Ce numéro du Bulletin de la Cour internationale d'arbitrage de la CCI paraît alors que la communauté des utilisateurs et des spécialistes de l'arbitrage commercial international se prépare à célébrer le cinquantième anniversaire de la Convention des Nations unies pour la reconnaissance et l'exécution des sentences arbitrales étrangères. Ce traité multilatéral, couramment désigné sous le nom de Convention de New York, a contribué à faire de l'arbitrage un moyen efficace de régler les différends commerciaux internationaux. En y adhérant, les Etats s'engagent à assurer sur leur territoire la reconnaissance et l'exécution des conventions d'arbitrage et des sentences arbitrales, sous réserve des conditions fixées par cet instrument. Cet engagement ayant été pris à ce jour par 142 pays de tous les continents, la Convention de New York peut réellement être considérée comme le pivot du règlement des litiges commerciaux internationaux.

La Convention de New York fait partie intégrante de l'histoire de la CCI. Dès sa fondation, celle-ci a instamment appelé à l'adoption de mesures visant à garantir que les conventions d'arbitrage soient respectées et que les sentences rendues conformément à elles soient dotées de force exécutoire dans le monde entier.

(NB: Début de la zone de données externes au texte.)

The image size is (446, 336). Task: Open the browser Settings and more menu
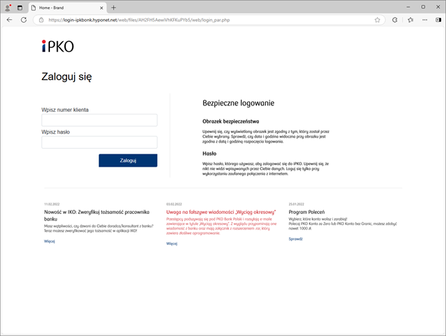[x=425, y=20]
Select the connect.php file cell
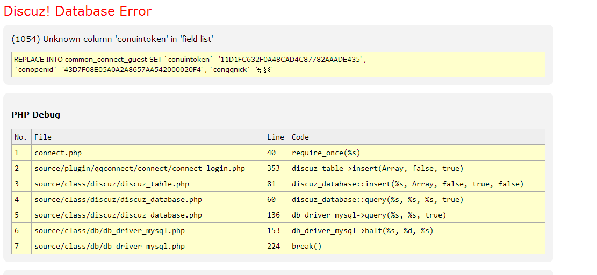597x275 pixels. click(58, 153)
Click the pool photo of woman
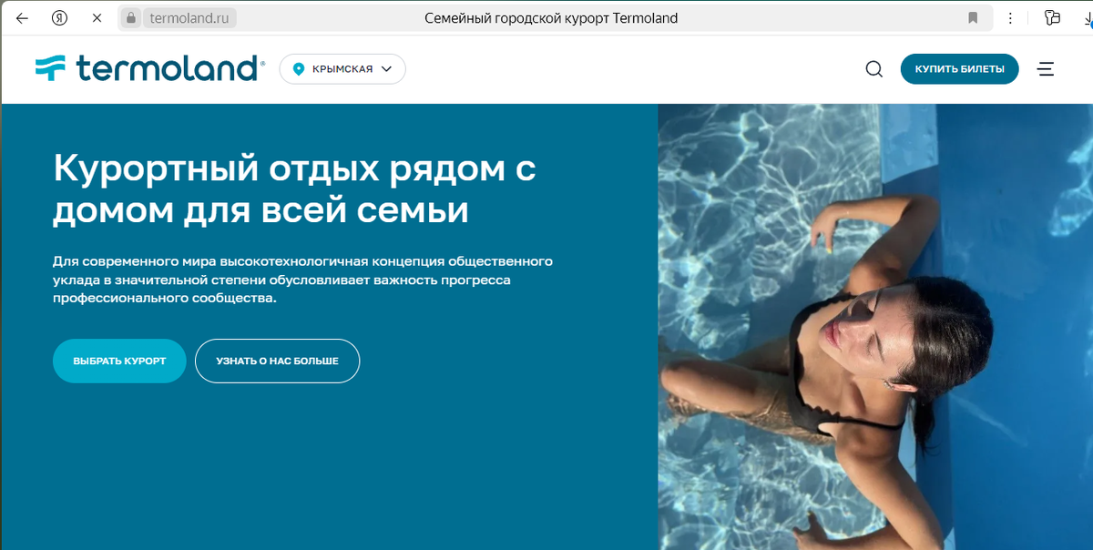This screenshot has width=1093, height=550. [x=875, y=327]
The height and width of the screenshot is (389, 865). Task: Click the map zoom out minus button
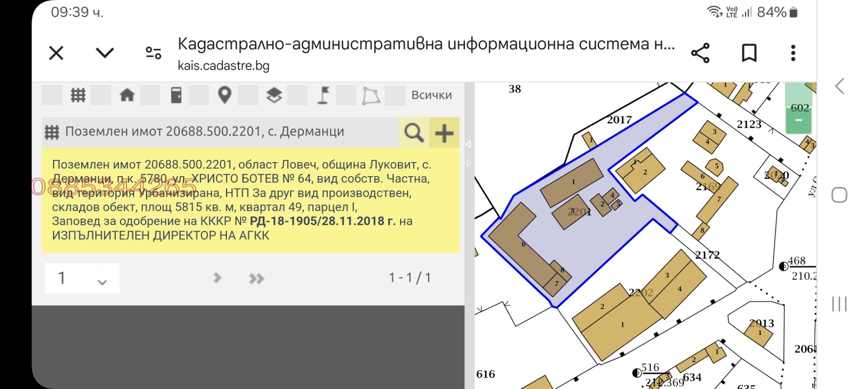(798, 121)
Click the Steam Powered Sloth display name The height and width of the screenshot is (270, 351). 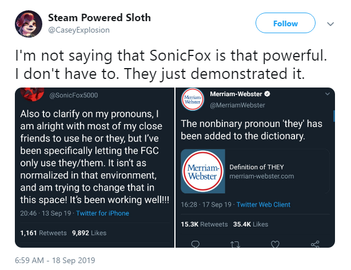[99, 18]
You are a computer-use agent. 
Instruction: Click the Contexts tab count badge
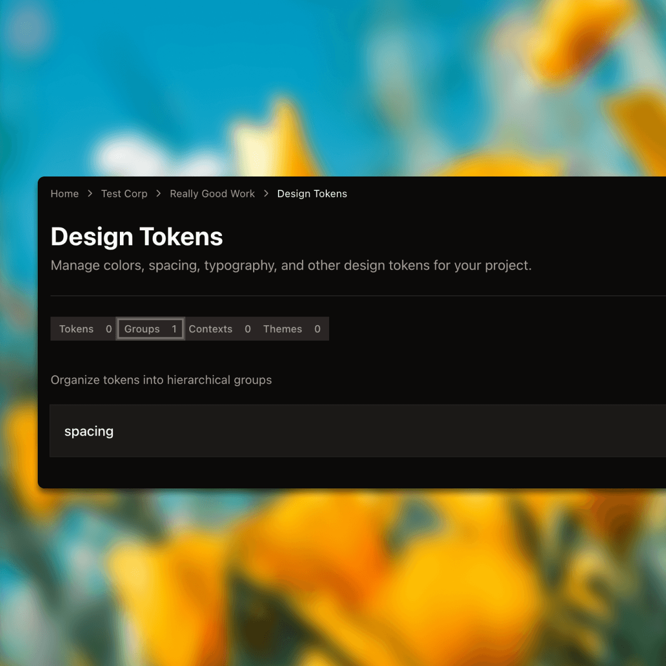pos(248,329)
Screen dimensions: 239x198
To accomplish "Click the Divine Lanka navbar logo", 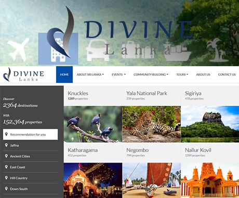I will coord(23,75).
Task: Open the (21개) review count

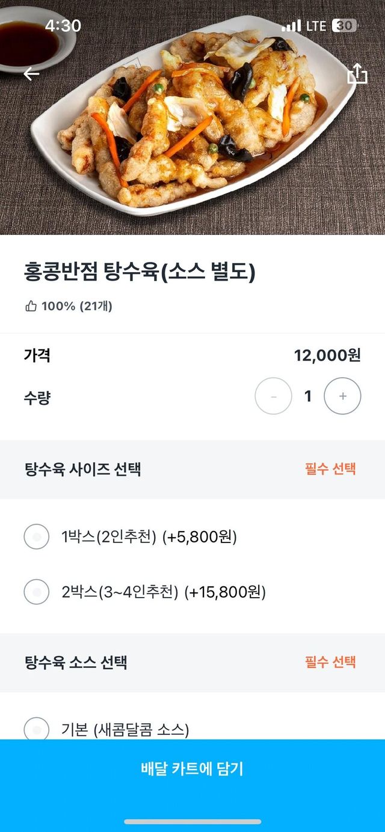Action: [x=96, y=306]
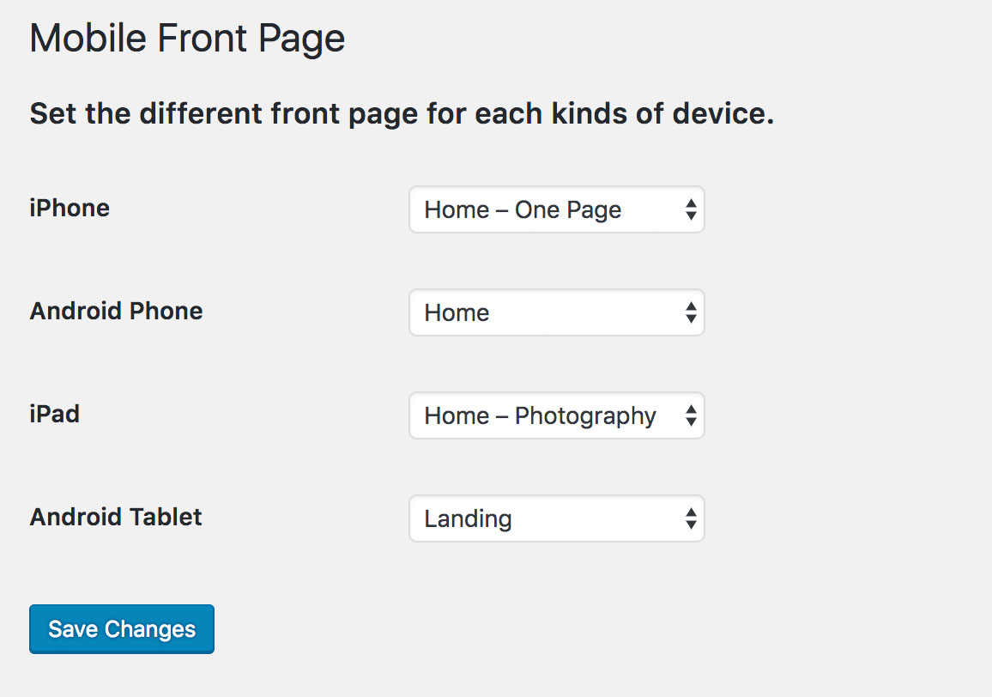992x697 pixels.
Task: Click the 'Home – One Page' selected value
Action: coord(523,210)
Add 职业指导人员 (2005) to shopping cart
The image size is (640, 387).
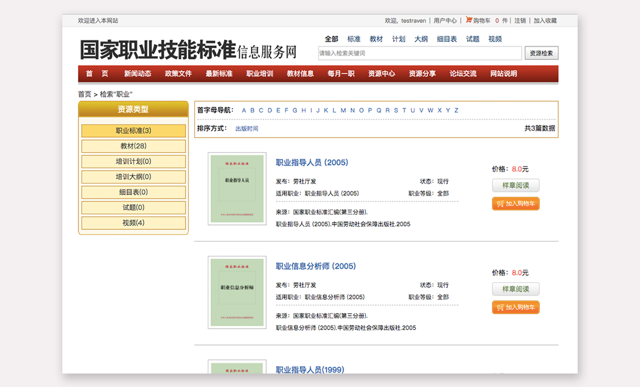[515, 204]
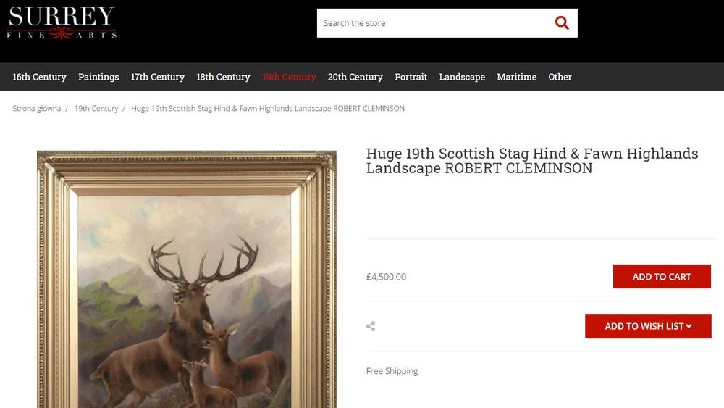Click the Add to Cart button

(x=662, y=276)
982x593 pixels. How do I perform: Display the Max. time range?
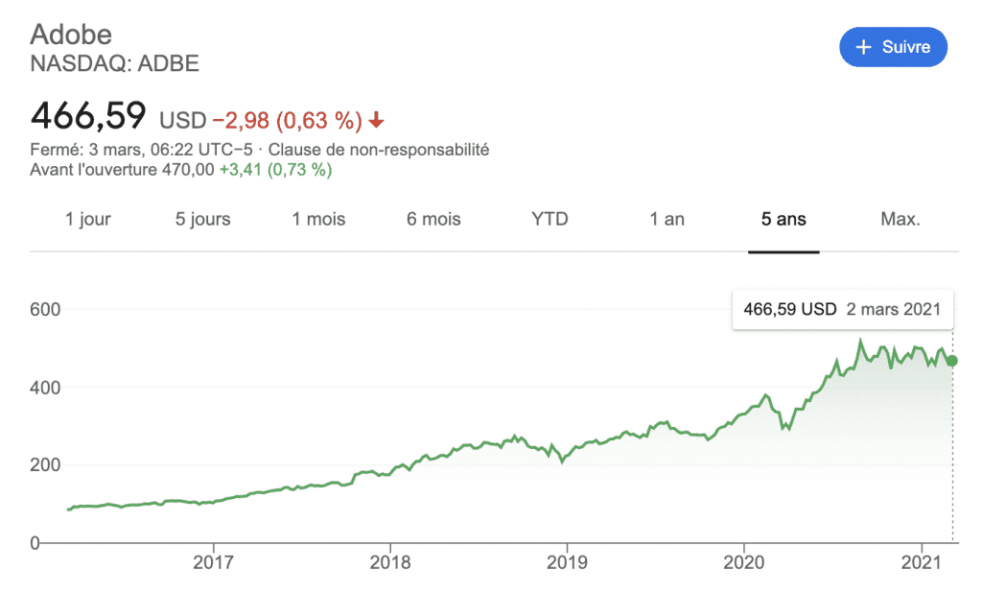click(900, 219)
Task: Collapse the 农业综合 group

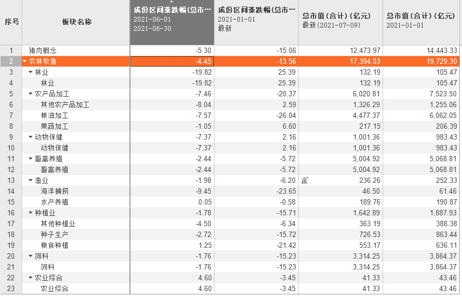Action: pyautogui.click(x=30, y=278)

La CCI voyait dans les traités internationaux le meilleur moyen d'atteindre ce but. La Société des Nations a répondu à ces sollicitations par un protocole relatif aux clauses d'arbitrage, en 1923, et par une convention pour l'exécution des sentences arbitrales étrangères, en 1927. L'arbitrage a cependant continué de souffrir des difficultés rencontrées pour faire exécuter les sentences et, après la seconde guerre mondiale, la CCI a repris ses efforts en faveur d'une nouvelle convention et rédigé un projet de texte qui a été soumis aux Nations unies, donnant le coup d'envoi du processus qui a abouti en juin 1958 à l'adoption de la Convention de New York. Depuis, la CCI n'a cessé de défendre fermement cette Convention et - signe de son intérêt constant - a récemment formé au sein de sa Commission de l'arbitrage un groupe de travail sur les règles de procédure nationales pour la reconnaissance et l'exécution des sentences arbitrales étrangères relevant de la Convention.

Le Bulletin ne pouvait donc manquer de saluer cet important anniversaire par un coup de projecteur sur la Convention de New York. Bien que personne ne conteste son succès et son rôle essentiel, les trois articles publiés dans ce numéro portent un regard critique sur son utilisation au fil des ans, surtout à la lumière des récentes évolutions des législations et jurisprudences nationales, ainsi que des débats de la Commission des Nations unies pour le droit commercial international. Albert Jan van den Berg fait partager aux lecteurs sa connaissance encyclopédique des décisions de justice dans lesquelles l'exécution de sentences relevant de la Convention a été refusée, Giuditta Cordero Moss analyse la signification et l'interprétation de l'exigence d'une convention écrite au vu des attitudes et pratiques actuelles et William W. (Rusty) Park examine la question du respect ou du non-respect des obligations de la Convention de New York dans l'ordre juridique international.

Ce numéro contient aussi un article sur le rôle de conciliateur de l'arbitre. Sur la base d'une analyse statistique des sentences d'accord parties de la CCI, Gabrielle Kaufmann Kohler et Victor Bonnin ont étudié les relations entre la culture juridique de l'arbitre et sa tendance à encourager la conciliation, afin de dégager des schémas qu'ils décrivent et expliquent ici.

Dans mon nouveau rôle de secrétaire général de la Cour, j'ai le plus grand plaisir à présenter ce numéro du Bulletin dont j'espère qu'il encouragera le développement et la compréhension futurs de l'arbitrage international en tant que méthode privilégiée de règlement des différends commerciaux, partout dans le monde.